Thats very strange, shall i configurate my

and this is my JWTToken utility

//Create and send token and save in the cookie.
const sendToken = (user, statusCode, res) => {
//Create Jwt Token
const token = user.getJwtToken();

//Options for cookie
const options = {
expires: new Date( + process.env.COOKIE_EXPIRES_TIME * 24 * 60 * 60 * 1000
httpOnly: true,

res.status(statusCode).cookie(“token”, token, options).json({
success: true,

module.exports = sendToken;

_redirects file not working only netlify.toml

We can go back-and-forth about this, @ShadowPaw, but this:

would not change. We need to see the issue happen., and you can do a registration yourself but sometimes backend server is not starting immediately and you have to refresh the page few time before it start, otherwise it will stay on loading, thank you.

I’m getting a HTTP 500 from your API when trying to register. Do you have an account directly that we can use to test?

I think beacuse server wasn’t started beacuse I can register though the register form. Profile picture required but bugs not fixed yet. However i created an account for you.
You will be able to logout once but if you login again you wont be able, cookies not clearing on logout button.

If you can’t login try start the server firat:

Im useing free host and backend server stops if not used

Test account:

Password: 123123

No, I waited for the server - the 500 was coming specifically from your server as mentioned by the request.

About the issue, I was able to login with the credentials you provided and tried logging in/out a couple of times. I was always about to login and logout without issues. Is there something specific I need to do to trigger the issue?

At this point, it’s starting to look less and less like a Netlify issue.

The video I attached is tested on Android but I tried on Desktop as well, its not about the OS. Everyone who is trying to log out cant.
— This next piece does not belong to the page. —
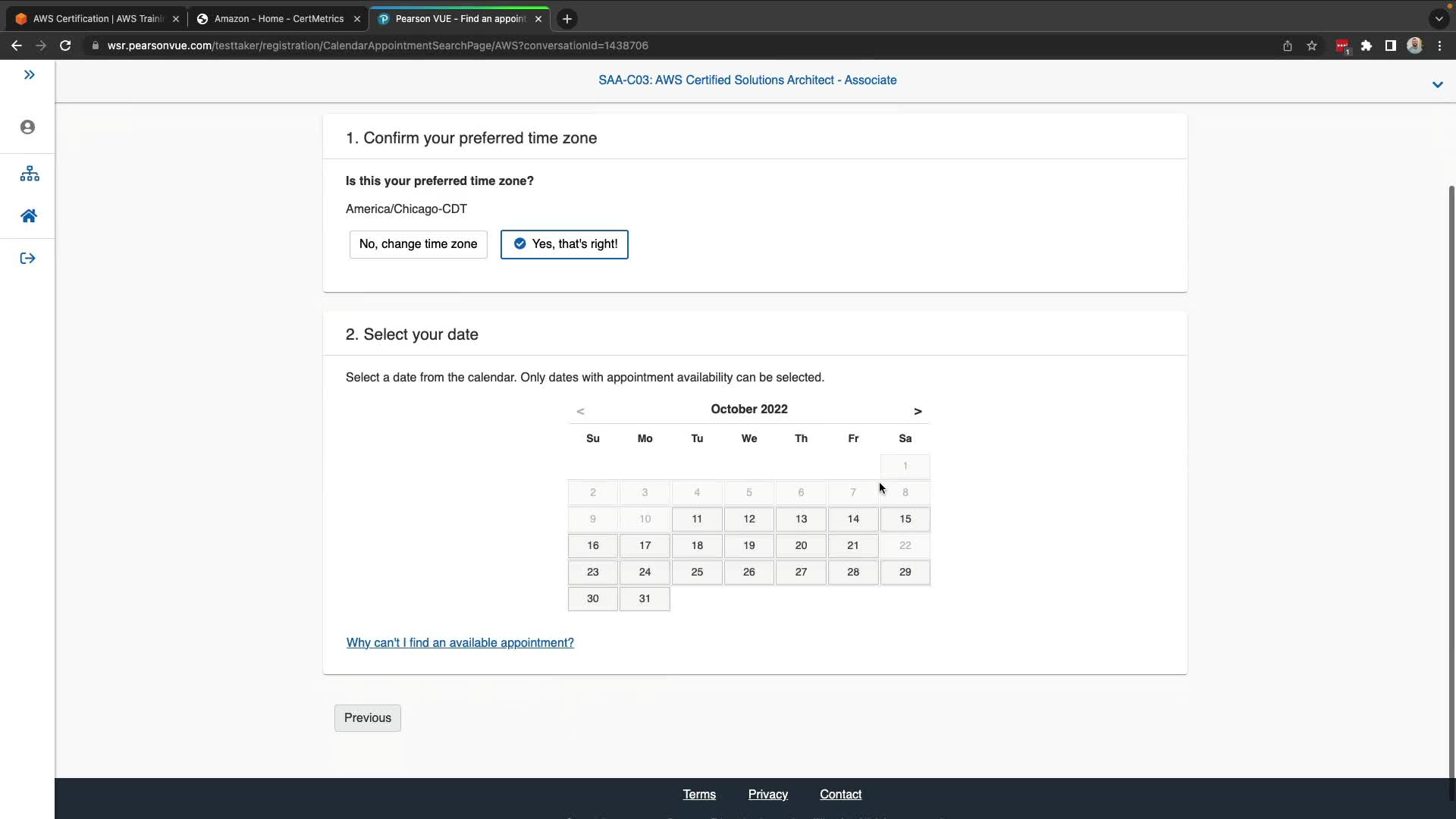Choose 'No, change time zone' option
Screen dimensions: 1456x819
click(418, 244)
I did some debug and I found the cookie is not clearing on deploying. How I said before when i host frontend localy it work :disappointed:

(Attachment Screen_Recording_20230917_101853_Chrome.mp4 is missing)

I don’t see any video, it’s just text.

Also, Netlify being the frontend can’t clear your cookie. Your backend needs to clear to cookie - thus, bringing me back to the point that this doesn’t seem like a Netlify issue.

Its definitely Netflly issue and yes my backend clearing cookie but netlify environment configs not working properly. I will upload the video somewhere because i received an email attachment failed.

Netlify has literally 0 control over your cookie clearing mechanisms.

As I can see, your backend is clearing the cookie:

and that’s the only one that can clear the cookie.

What I’m assuming is, your backend might be stopping before you logout and thus, the cookie is not getting cleared.